Внутри общин государство старалось поддерживать влияние традиционалистов. Если на выборах кагалов побеждали сионисты, власти просто не утверждали состава правлений[45]. Это не мешало регулярно проходить в городской совет Львова двоюродному брату Хемара, Генрику Хешелесу – главному редактору сионистской газеты Chwila («Хвиля»/«Минута»).

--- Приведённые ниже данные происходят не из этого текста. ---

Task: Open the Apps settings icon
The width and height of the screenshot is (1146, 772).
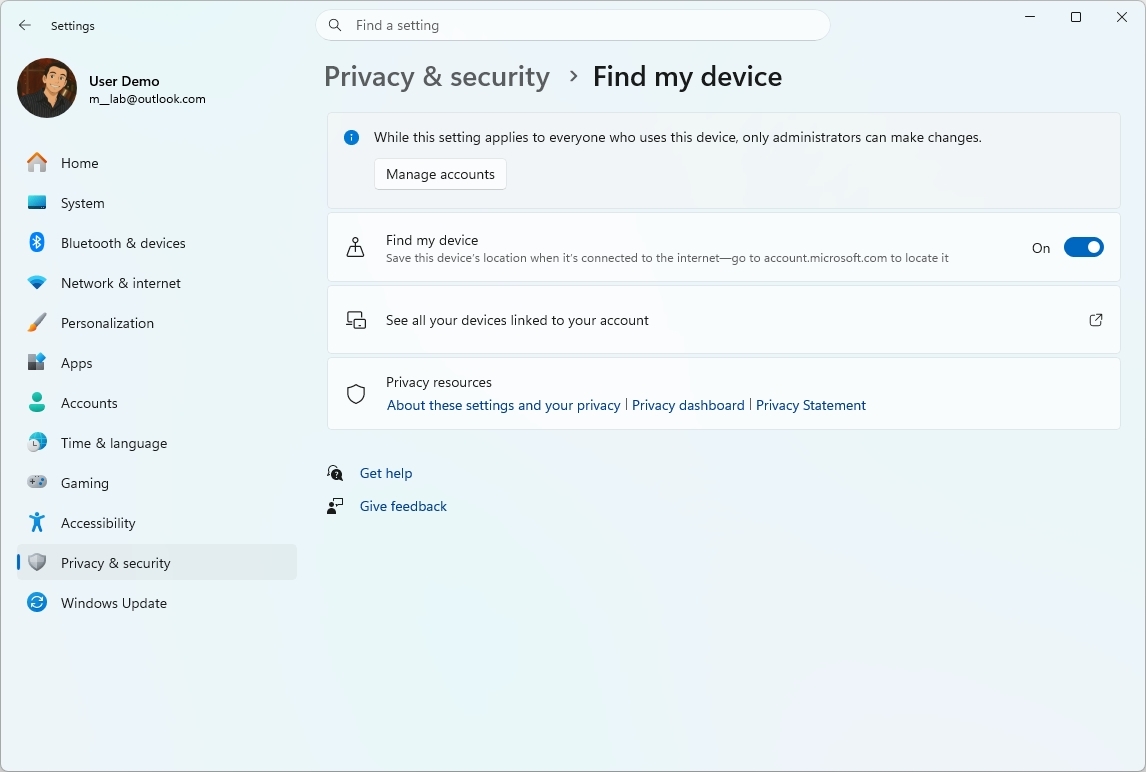Action: tap(37, 362)
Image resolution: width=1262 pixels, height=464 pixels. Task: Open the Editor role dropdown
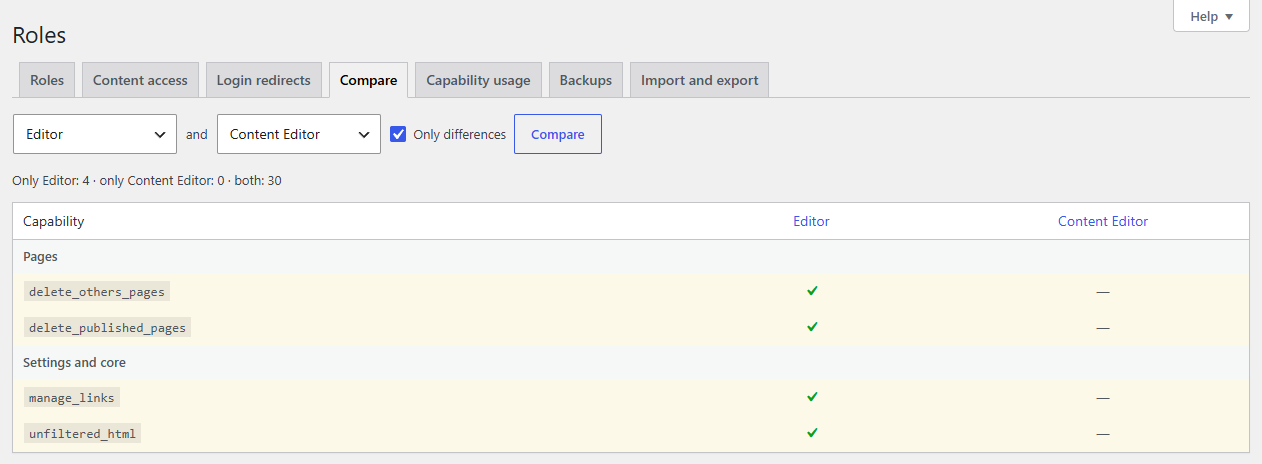click(95, 134)
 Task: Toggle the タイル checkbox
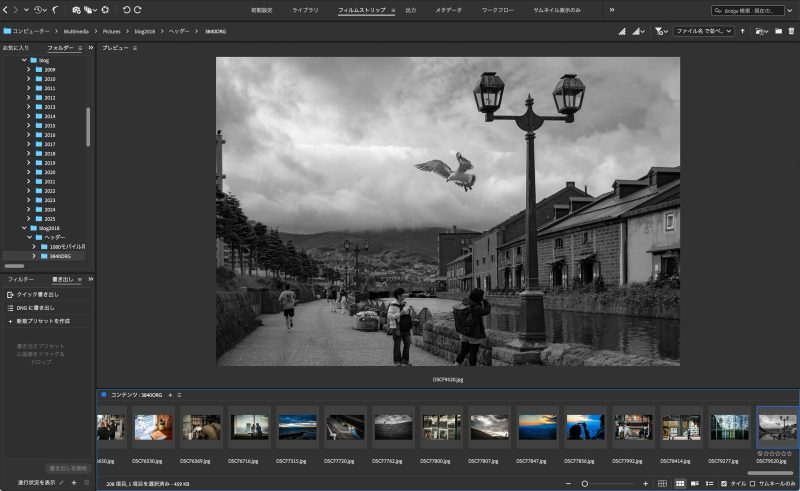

По-настоящему тяжелые времена для евреев настали в 1935 году, после смерти Пилсудского, который не допускал к власти шовинистов и строил республику многих народов. Как из рога изобилия посыпались законы, явно направленные против евреев. Например, в 1936 году под предлогом гуманного обращения с животными был запрещен ритуальный забой скота, что лишило работы десятки тысяч человек. При этом авторы законопроекта и не скрывали, что речь шла о вытеснении евреев с мясного рынка. В 1937 году министр промышленности и торговли обязал размещать на вывесках полную фамилию хозяина заведения, что играло на руку сторонникам экономического бойкота еврейских магазинов и лавок. Совершенно так же, как в Германии, польские антисемиты (обычно это были эндеки, то есть сторонники Национально-демократической партии Романа Дмовского) выставляли пикеты у таких магазинов, агитируя ничего не покупать у евреев. Некоторые городские советы взяли за правило устраивать торговые дни по субботам или переносить ярмарки за город, подальше от еврейских лавок. В 1938 году будущих адвокатов обязали проходить судебную стажировку, а министр юстиции получил право запрещать доступ в адвокатуру до 1945 года всем, кроме лиц из его ежегодного списка. Естественно, в первом таком списке не оказалось ни одной еврейской фамилии. В том же году был принят откровенно манипулятивный закон о лишении гражданства всех, кто «утратил связь с Польским государством». В итоге гражданство потеряли польские евреи, проживавшие в Германии. «<…> Теперь в Польше все – антисемиты, – с раздражением заявил еврейской делегации один из представителей польского МИДа. – Мы не можем отправлять полицию охранять каждого еврея. Мы не можем придираться ко всякому молодому человеку за то, что он антисемит». Левая оппозиция негодовала. «Это же страшно – жить в условиях, когда законодательство гарантирует всем одинаковые права, и чувствовать, что тебя, вопреки этому, лишь терпят из милости, что к тебе относятся как к зачумленному, быть изолированным от общества, как прокаженный, – только потому, что родился евреем», – возмущался социалист Зыгмунт Жулавский[46].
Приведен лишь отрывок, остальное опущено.